How-to: Opposite to Emotion module
Quick Summary
- The Opposite to Emotion is designed to help you manage intense emotions and the urges that come with them.
- Sometimes strong emotions push us towards behaviour that can make the situation worse. For example, sadness can push us to withdraw, making us feel more isolated. Anger can push us to lash out, making us feel guilty or ashamed of our behaviour.
- The Concept: Opposite to Emotion is a skill from Dialectical Behaviour Therapy (DBT) that helps you regulate intense emotions by acting in ways that counteract your emotions. This technique can help you break free from unhelpful patterns, reminding you that you have choice and agency about how you respond to emotional situations.
Here’s how it works:
Identify the emotion: start by recognising the intense emotion you’re experiencing. It could be anger, sadness, fear, or any other strong feeling.
Understand the urge: notice the urge that comes with the emotion. For example, if you’re feeling angry, you might have the urge to shout. If you’re feeling shame, you might want to hide the behaviour and lie to others about what’s going on.

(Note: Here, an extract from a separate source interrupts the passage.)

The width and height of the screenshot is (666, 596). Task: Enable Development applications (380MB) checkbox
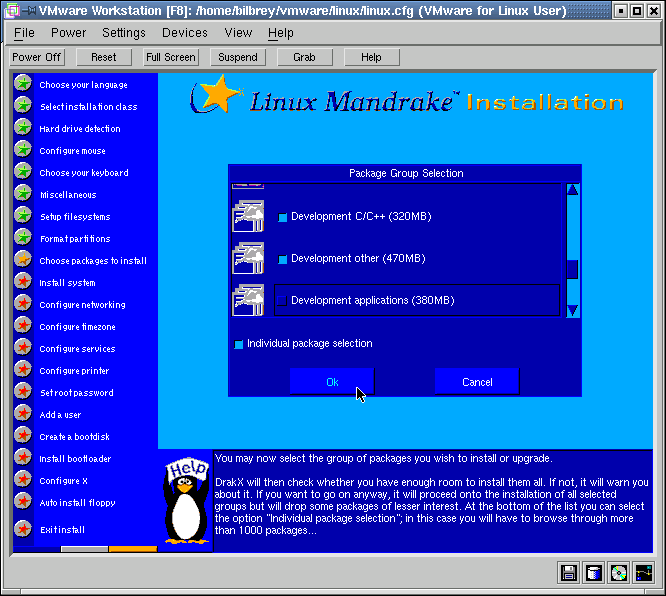pyautogui.click(x=283, y=301)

Ask yourself some check-in questions: does acting on this urge make the situation worse? Does it create a different, still uncomfortable emotion, or does it make the emotion even more intense? If you answer yes to any of these questions, then acting on the urge is unlikely to be helpful.
Act opposite: instead of following the urge, choose to engage in a behaviour that is opposite to what you feel. If you’re angry, try doing something kind or calming. If you’re ashamed, try getting vulnerable with someone you trust. Think about it like balancing your emotional scales: if you have tipped strongly one way, you need to go all the way to the other end of the spectrum to find balance again.

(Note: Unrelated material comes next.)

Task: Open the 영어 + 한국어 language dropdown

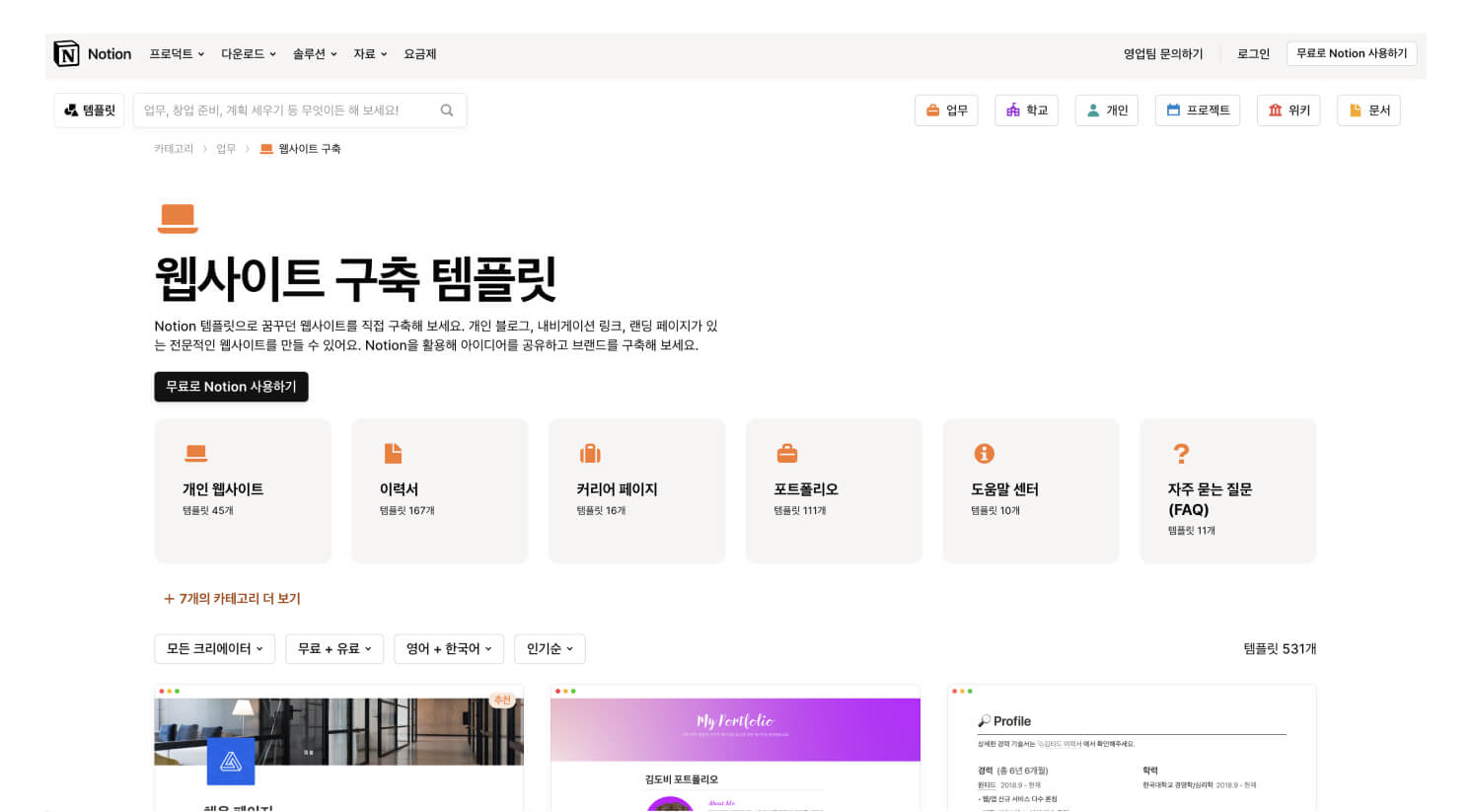Action: click(x=449, y=649)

Practice regularly: the more you practice acting opposite to your emotions, the easier it will become. Over time, this technique can help you develop healthier emotional responses and improve your overall well-being.

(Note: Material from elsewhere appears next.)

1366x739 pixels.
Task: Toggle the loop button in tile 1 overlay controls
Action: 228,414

By practicing the Opposite to Emotion technique, you can manage your emotions more effectively and create more balanced reactions to challenging situations.
Don't forget, you can see your answers and print them out or save them when you're done - hold on to them and you can discuss with a support person, if you like.
Once you’re finished, you’ll be able to access your answers again through My Tools, so that you can refer back to them yourself later or share them with a support person.